(What to work on): What is needed is a word-for-word transcription of every record below.

── Material for this exercise

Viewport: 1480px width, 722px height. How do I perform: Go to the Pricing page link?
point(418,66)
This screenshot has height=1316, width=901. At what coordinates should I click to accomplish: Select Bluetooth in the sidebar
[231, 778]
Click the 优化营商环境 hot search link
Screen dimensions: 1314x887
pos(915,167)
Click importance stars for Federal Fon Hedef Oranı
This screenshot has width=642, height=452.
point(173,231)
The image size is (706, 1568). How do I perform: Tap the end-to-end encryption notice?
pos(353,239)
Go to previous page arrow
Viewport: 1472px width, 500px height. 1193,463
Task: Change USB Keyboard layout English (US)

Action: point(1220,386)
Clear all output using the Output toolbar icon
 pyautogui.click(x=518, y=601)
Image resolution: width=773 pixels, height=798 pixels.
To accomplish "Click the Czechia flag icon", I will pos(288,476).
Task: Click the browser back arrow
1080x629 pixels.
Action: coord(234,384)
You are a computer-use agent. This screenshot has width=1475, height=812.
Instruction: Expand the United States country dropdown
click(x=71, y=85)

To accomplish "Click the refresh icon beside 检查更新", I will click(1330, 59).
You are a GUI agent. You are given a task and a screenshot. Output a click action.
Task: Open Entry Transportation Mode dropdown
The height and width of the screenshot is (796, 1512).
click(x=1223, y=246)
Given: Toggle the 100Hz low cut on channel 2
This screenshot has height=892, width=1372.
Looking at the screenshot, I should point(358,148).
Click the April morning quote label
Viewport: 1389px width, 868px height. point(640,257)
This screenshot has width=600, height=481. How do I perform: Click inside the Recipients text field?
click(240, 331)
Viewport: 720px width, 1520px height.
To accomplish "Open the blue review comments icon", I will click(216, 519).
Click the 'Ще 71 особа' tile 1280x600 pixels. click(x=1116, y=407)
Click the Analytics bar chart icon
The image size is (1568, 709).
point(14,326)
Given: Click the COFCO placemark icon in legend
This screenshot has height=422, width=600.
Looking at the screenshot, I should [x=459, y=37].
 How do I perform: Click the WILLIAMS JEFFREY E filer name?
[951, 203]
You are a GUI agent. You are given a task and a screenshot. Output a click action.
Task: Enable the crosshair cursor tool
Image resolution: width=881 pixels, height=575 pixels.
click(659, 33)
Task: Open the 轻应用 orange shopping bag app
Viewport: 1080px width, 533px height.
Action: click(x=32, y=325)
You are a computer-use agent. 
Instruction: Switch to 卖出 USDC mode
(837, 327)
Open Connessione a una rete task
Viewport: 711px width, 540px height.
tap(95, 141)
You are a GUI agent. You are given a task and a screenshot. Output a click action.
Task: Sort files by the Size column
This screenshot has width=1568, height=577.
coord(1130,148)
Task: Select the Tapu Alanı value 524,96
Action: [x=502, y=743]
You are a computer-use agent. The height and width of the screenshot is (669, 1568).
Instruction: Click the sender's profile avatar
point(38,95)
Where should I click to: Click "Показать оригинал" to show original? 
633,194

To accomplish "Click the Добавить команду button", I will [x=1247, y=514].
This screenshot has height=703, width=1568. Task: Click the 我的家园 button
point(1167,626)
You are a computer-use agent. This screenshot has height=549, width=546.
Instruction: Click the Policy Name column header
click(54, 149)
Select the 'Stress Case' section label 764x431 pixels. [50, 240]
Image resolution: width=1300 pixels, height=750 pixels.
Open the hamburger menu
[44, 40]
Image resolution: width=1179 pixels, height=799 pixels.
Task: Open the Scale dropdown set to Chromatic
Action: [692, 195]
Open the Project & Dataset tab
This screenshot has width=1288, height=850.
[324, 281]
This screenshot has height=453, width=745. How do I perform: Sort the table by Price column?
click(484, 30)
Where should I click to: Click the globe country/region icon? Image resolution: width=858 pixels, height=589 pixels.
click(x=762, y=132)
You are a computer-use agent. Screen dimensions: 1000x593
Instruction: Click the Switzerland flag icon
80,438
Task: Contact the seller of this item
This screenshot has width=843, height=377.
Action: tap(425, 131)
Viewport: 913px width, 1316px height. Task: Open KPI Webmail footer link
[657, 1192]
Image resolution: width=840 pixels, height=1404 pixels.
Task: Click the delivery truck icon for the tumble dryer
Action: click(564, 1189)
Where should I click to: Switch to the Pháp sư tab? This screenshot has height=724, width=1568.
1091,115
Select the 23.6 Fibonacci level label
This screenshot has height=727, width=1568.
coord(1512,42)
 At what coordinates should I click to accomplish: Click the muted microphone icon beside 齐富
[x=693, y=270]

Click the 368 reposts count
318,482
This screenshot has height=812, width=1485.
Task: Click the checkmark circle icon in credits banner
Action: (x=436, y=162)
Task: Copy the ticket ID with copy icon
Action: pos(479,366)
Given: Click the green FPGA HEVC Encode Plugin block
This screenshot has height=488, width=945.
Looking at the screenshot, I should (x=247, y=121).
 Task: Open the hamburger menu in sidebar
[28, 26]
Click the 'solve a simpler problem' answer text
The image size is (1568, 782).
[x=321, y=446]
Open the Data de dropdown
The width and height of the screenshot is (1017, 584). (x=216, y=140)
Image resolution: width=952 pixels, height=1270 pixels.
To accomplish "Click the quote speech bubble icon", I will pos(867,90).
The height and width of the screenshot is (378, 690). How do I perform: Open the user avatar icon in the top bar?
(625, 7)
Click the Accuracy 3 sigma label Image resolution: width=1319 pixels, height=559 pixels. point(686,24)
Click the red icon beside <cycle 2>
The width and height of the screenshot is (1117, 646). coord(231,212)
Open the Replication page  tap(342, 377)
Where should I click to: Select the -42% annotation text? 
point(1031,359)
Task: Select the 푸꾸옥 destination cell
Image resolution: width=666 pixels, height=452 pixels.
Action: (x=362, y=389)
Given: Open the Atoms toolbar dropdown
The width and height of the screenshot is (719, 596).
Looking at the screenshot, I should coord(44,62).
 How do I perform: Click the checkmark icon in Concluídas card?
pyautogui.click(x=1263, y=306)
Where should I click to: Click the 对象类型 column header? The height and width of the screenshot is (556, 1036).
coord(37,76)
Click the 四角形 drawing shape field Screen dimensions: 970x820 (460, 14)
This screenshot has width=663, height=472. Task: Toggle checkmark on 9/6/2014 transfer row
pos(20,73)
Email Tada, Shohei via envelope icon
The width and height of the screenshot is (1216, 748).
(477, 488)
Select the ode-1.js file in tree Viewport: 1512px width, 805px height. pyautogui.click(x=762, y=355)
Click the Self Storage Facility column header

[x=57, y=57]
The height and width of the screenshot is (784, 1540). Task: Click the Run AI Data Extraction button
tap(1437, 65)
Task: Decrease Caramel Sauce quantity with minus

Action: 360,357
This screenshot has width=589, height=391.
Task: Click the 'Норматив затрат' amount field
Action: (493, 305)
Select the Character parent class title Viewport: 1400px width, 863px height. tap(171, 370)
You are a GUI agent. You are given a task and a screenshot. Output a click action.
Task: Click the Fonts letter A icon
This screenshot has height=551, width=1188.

────

(The answer):
Viewport: 1480px width, 722px height. How do I perform: Go to the Pricing page link?
point(418,66)
This screenshot has height=1316, width=901. At what coordinates should I click to accomplish: Select Bluetooth in the sidebar
[231, 778]
Click the 优化营商环境 hot search link
Screen dimensions: 1314x887
pos(915,167)
Click importance stars for Federal Fon Hedef Oranı
This screenshot has width=642, height=452.
point(173,231)
The image size is (706, 1568). How do I perform: Tap the end-to-end encryption notice?
pos(353,239)
Go to previous page arrow
Viewport: 1472px width, 500px height. 1193,463
Task: Change USB Keyboard layout English (US)

Action: point(1220,386)
Clear all output using the Output toolbar icon
 pyautogui.click(x=518, y=601)
Image resolution: width=773 pixels, height=798 pixels.
To accomplish "Click the Czechia flag icon", I will pos(288,476).
Task: Click the browser back arrow
1080x629 pixels.
Action: coord(234,384)
You are a computer-use agent. This screenshot has width=1475, height=812.
Instruction: Expand the United States country dropdown
click(x=71, y=85)

To accomplish "Click the refresh icon beside 检查更新", I will click(1330, 59).
You are a GUI agent. You are given a task and a screenshot. Output a click action.
Task: Open Entry Transportation Mode dropdown
The height and width of the screenshot is (796, 1512).
click(x=1223, y=246)
Given: Toggle the 100Hz low cut on channel 2
This screenshot has height=892, width=1372.
Looking at the screenshot, I should point(358,148).
Click the April morning quote label
Viewport: 1389px width, 868px height. point(640,257)
This screenshot has width=600, height=481. How do I perform: Click inside the Recipients text field?
click(240, 331)
Viewport: 720px width, 1520px height.
To accomplish "Open the blue review comments icon", I will click(216, 519).
Click the 'Ще 71 особа' tile 1280x600 pixels. click(x=1116, y=407)
Click the Analytics bar chart icon
The image size is (1568, 709).
point(14,326)
Given: Click the COFCO placemark icon in legend
This screenshot has height=422, width=600.
Looking at the screenshot, I should [x=459, y=37].
 How do I perform: Click the WILLIAMS JEFFREY E filer name?
[951, 203]
You are a GUI agent. You are given a task and a screenshot. Output a click action.
Task: Enable the crosshair cursor tool
Image resolution: width=881 pixels, height=575 pixels.
click(659, 33)
Task: Open the 轻应用 orange shopping bag app
Viewport: 1080px width, 533px height.
Action: click(x=32, y=325)
You are a computer-use agent. 
Instruction: Switch to 卖出 USDC mode
(837, 327)
Open Connessione a una rete task
Viewport: 711px width, 540px height.
tap(95, 141)
You are a GUI agent. You are given a task and a screenshot. Output a click action.
Task: Sort files by the Size column
This screenshot has width=1568, height=577.
coord(1130,148)
Task: Select the Tapu Alanı value 524,96
Action: [x=502, y=743]
You are a computer-use agent. The height and width of the screenshot is (669, 1568).
Instruction: Click the sender's profile avatar
point(38,95)
Where should I click to: Click "Показать оригинал" to show original? 
633,194

To accomplish "Click the Добавить команду button", I will [x=1247, y=514].
This screenshot has height=703, width=1568. Task: Click the 我的家园 button
point(1167,626)
You are a computer-use agent. This screenshot has height=549, width=546.
Instruction: Click the Policy Name column header
click(54, 149)
Select the 'Stress Case' section label 764x431 pixels. [50, 240]
Image resolution: width=1300 pixels, height=750 pixels.
Open the hamburger menu
[44, 40]
Image resolution: width=1179 pixels, height=799 pixels.
Task: Open the Scale dropdown set to Chromatic
Action: [692, 195]
Open the Project & Dataset tab
This screenshot has width=1288, height=850.
[324, 281]
This screenshot has height=453, width=745. How do I perform: Sort the table by Price column?
click(484, 30)
Where should I click to: Click the globe country/region icon? Image resolution: width=858 pixels, height=589 pixels.
click(x=762, y=132)
You are a computer-use agent. Screen dimensions: 1000x593
Instruction: Click the Switzerland flag icon
80,438
Task: Contact the seller of this item
This screenshot has width=843, height=377.
Action: tap(425, 131)
Viewport: 913px width, 1316px height. Task: Open KPI Webmail footer link
[657, 1192]
Image resolution: width=840 pixels, height=1404 pixels.
Task: Click the delivery truck icon for the tumble dryer
Action: click(564, 1189)
Where should I click to: Switch to the Pháp sư tab? This screenshot has height=724, width=1568.
1091,115
Select the 23.6 Fibonacci level label
This screenshot has height=727, width=1568.
coord(1512,42)
 At what coordinates should I click to accomplish: Click the muted microphone icon beside 齐富
[x=693, y=270]

Click the 368 reposts count
318,482
This screenshot has height=812, width=1485.
Task: Click the checkmark circle icon in credits banner
Action: (x=436, y=162)
Task: Copy the ticket ID with copy icon
Action: pos(479,366)
Given: Click the green FPGA HEVC Encode Plugin block
This screenshot has height=488, width=945.
Looking at the screenshot, I should (x=247, y=121).
 Task: Open the hamburger menu in sidebar
[28, 26]
Click the 'solve a simpler problem' answer text
The image size is (1568, 782).
[x=321, y=446]
Open the Data de dropdown
The width and height of the screenshot is (1017, 584). (x=216, y=140)
Image resolution: width=952 pixels, height=1270 pixels.
To accomplish "Click the quote speech bubble icon", I will pos(867,90).
The height and width of the screenshot is (378, 690). How do I perform: Open the user avatar icon in the top bar?
(625, 7)
Click the Accuracy 3 sigma label Image resolution: width=1319 pixels, height=559 pixels. point(686,24)
Click the red icon beside <cycle 2>
The width and height of the screenshot is (1117, 646). coord(231,212)
Open the Replication page  tap(342, 377)
Where should I click to: Select the -42% annotation text? 
point(1031,359)
Task: Select the 푸꾸옥 destination cell
Image resolution: width=666 pixels, height=452 pixels.
Action: (x=362, y=389)
Given: Open the Atoms toolbar dropdown
The width and height of the screenshot is (719, 596).
Looking at the screenshot, I should coord(44,62).
 How do I perform: Click the checkmark icon in Concluídas card?
pyautogui.click(x=1263, y=306)
Where should I click to: Click the 对象类型 column header? The height and width of the screenshot is (556, 1036).
coord(37,76)
Click the 四角形 drawing shape field Screen dimensions: 970x820 (460, 14)
This screenshot has width=663, height=472. Task: Toggle checkmark on 9/6/2014 transfer row
pos(20,73)
Email Tada, Shohei via envelope icon
The width and height of the screenshot is (1216, 748).
(477, 488)
Select the ode-1.js file in tree Viewport: 1512px width, 805px height. pyautogui.click(x=762, y=355)
Click the Self Storage Facility column header

[x=57, y=57]
The height and width of the screenshot is (784, 1540). Task: Click the Run AI Data Extraction button
tap(1437, 65)
Task: Decrease Caramel Sauce quantity with minus

Action: 360,357
This screenshot has width=589, height=391.
Task: Click the 'Норматив затрат' amount field
Action: (493, 305)
Select the Character parent class title Viewport: 1400px width, 863px height. tap(171, 370)
You are a GUI agent. You are given a task and a screenshot. Output a click action.
Task: Click the Fonts letter A icon
This screenshot has height=551, width=1188.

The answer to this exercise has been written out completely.